Er kehrte zurück. Wieder führte er eine junge, fremde Frau auf sein Schloß. Diese hat kein Städter gesehen. Eines Morgens lag sie im schwarzen Reitkleid, den Schleier vor dem stolzen, weißen Gesicht, eine Gerte in der Hand, tot auf dem Hofe des Schlosses.

Im Volk, bei den Schiffern und Vorstadtarbeitern, munkelte man, wenn der finstere Baron im schwarzen Ledermantel vorüberritt. Die Kinder schrien vor ihm auf, schossen mit dem Katapult auf seinen Hengst.

Die Tochter eines Ratsherrn, ein schmächtiges, hellblondes Mädchen, sah ihm vom Fenster nach. Ihr traten Tränen in die taubengrauen Augen, wenn die Männer grimmig von dem schwarzen Ritter sprachen. Sie weinte in ihrem Zimmer um ihn, war eines Tages auf seinem Schloß und wurde seine Frau. Alle angstvollen Beschwörungen der Verwandten konnten dies nicht verhindern.

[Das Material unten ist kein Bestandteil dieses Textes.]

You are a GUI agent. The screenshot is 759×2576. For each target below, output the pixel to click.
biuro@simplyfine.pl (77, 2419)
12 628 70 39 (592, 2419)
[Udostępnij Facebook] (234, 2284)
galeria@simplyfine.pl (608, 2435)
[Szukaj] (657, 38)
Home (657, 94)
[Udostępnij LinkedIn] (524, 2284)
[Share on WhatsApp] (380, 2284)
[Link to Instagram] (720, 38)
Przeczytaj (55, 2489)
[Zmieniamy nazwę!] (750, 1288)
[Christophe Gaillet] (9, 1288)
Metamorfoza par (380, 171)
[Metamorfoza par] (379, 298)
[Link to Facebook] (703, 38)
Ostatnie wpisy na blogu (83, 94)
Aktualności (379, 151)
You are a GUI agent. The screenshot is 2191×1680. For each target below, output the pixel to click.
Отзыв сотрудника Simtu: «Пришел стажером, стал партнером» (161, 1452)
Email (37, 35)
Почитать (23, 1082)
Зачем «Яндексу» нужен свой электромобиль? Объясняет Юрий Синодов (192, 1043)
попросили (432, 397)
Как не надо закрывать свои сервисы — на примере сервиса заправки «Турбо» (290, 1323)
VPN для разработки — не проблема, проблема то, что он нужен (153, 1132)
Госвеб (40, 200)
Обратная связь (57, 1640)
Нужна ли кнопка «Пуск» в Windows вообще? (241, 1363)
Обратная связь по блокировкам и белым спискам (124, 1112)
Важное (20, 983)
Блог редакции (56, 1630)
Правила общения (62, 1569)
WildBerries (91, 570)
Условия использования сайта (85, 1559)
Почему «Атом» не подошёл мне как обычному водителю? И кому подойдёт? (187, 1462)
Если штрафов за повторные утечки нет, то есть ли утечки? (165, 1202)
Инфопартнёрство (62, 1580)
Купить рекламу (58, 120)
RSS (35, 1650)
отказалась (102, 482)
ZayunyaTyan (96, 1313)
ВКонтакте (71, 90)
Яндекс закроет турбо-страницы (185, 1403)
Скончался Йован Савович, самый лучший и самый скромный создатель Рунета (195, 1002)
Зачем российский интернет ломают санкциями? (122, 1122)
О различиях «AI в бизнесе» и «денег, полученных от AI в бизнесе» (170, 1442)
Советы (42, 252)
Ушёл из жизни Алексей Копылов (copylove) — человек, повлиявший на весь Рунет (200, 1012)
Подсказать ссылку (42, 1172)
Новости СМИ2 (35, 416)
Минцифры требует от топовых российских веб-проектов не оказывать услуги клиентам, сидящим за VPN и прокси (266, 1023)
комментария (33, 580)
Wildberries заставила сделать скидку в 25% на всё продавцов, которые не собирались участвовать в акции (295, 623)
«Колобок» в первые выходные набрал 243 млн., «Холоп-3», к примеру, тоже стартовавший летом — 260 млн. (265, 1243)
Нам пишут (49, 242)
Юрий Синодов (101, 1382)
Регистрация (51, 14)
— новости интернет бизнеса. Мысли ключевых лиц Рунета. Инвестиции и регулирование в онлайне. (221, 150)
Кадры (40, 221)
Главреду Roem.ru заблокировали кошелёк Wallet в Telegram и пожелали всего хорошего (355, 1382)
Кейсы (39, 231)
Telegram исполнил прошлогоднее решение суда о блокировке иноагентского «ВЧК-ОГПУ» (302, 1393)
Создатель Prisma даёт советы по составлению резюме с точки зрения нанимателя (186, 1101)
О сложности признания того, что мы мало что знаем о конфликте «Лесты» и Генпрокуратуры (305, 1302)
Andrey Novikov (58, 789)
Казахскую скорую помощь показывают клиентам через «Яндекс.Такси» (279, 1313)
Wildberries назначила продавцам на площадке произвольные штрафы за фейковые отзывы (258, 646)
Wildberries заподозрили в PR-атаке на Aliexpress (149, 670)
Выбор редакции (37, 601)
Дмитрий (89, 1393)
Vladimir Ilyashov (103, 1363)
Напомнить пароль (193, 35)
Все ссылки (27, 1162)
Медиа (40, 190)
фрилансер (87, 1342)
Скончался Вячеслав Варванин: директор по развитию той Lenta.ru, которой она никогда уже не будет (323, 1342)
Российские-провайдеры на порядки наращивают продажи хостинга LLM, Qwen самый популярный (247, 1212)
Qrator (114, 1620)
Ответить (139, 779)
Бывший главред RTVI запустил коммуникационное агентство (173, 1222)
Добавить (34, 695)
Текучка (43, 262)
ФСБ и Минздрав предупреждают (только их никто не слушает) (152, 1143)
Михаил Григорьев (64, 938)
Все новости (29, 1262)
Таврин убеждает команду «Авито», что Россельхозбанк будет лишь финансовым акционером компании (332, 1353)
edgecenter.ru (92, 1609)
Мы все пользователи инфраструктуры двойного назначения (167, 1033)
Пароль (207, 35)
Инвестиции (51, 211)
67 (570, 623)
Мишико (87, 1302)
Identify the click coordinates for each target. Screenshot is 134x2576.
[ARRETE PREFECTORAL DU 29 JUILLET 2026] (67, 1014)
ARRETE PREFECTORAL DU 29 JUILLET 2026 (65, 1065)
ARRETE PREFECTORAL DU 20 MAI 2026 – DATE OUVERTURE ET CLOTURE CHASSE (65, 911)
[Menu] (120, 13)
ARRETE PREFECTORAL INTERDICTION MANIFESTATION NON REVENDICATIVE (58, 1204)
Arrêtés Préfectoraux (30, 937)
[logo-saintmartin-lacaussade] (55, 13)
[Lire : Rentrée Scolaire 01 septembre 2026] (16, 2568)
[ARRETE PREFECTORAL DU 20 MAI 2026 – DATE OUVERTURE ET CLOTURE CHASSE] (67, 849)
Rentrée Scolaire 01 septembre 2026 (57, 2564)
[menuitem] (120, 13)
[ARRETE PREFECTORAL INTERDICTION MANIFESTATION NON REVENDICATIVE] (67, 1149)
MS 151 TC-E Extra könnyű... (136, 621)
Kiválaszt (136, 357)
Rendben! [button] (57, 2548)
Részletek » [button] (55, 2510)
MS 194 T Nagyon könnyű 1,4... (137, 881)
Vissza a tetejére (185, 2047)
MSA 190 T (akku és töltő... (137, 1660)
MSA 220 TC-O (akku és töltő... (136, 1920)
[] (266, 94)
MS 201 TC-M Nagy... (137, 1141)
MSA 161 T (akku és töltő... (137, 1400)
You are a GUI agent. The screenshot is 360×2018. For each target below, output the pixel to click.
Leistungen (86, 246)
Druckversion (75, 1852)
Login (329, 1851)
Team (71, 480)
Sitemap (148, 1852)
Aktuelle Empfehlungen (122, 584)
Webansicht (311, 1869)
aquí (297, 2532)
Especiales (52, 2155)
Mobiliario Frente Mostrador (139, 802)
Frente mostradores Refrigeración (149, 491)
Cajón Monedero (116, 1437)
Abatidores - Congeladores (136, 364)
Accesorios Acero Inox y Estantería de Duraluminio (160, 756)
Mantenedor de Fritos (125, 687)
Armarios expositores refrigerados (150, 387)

Scharen von tobenden Menschen aber wälzten sich über den dunklen Weg nach dem Schloß, noch ehe ein Monat verstrichen war, als man die Leiche des süßen Geschöpfes eines Abends an dem Tor des Schlosses nahe dem Weg zur Chaussee fand. Die Polizei umringte das Schloß, nahm den Baron in Haft. Das Gericht verfügte die Ausgrabung der beiden ersten Frauen, die genaue chemische Untersuchung der drei Leichen auf Giftstoffe. Die Analyse war ohne Ergebnis. Der Baron wurde auf freien Fuß gesetzt. Das Volk streckte die Hände nach ihm aus, wollte ihn zerreißen, als er zusammengesunken, den Revolver in der rechten Hand; langsam nach der Heide hinausritt.

Von nun an mied er die Stadt völlig. Hauste allein in der Heide. Nur sein Reichtum hielt die Dienerschaft im Schloß zurück.

Da landete eines Tages eine kleine Jacht vor der Stadt. Ein silbernes Horn blies über die Heide; Miß Ilsebill kutschierte ein Schimmelgespann durch die glatte Chaussee nach der Stadt. In dem Gasthof am Markt logierte sie sich ein.

Fragte den Wirt nach dem Baron Paolo und seinem verrufenen Schloß. Fragte zum zweiten, ob jetzt noch eine Frau bei ihm wäre. Fragte zum dritten, wo sie ihn sehen könne.

Bei den Rennen, morgen in Stirming.

Frühmorgens rüstete man das Gespann. Der Groom stieg auf den Bock. Auf dem Polster schaukelte Miß Ilsebill.

Die schnurgraden Alleen herunter sausten die Automobile. Lenkten in weitem Bogen vor das Portal der Rennbahn. Der Himmel stahlblau. Es wehte sommerliche Luft. Die Menschen drängten auf die Rennbahn, füllten die Tribüne um den weiten, grünen Rasen. Lärm der Stimmen und Gefährte brauste, ein Riesenvogel über die leere Fläche.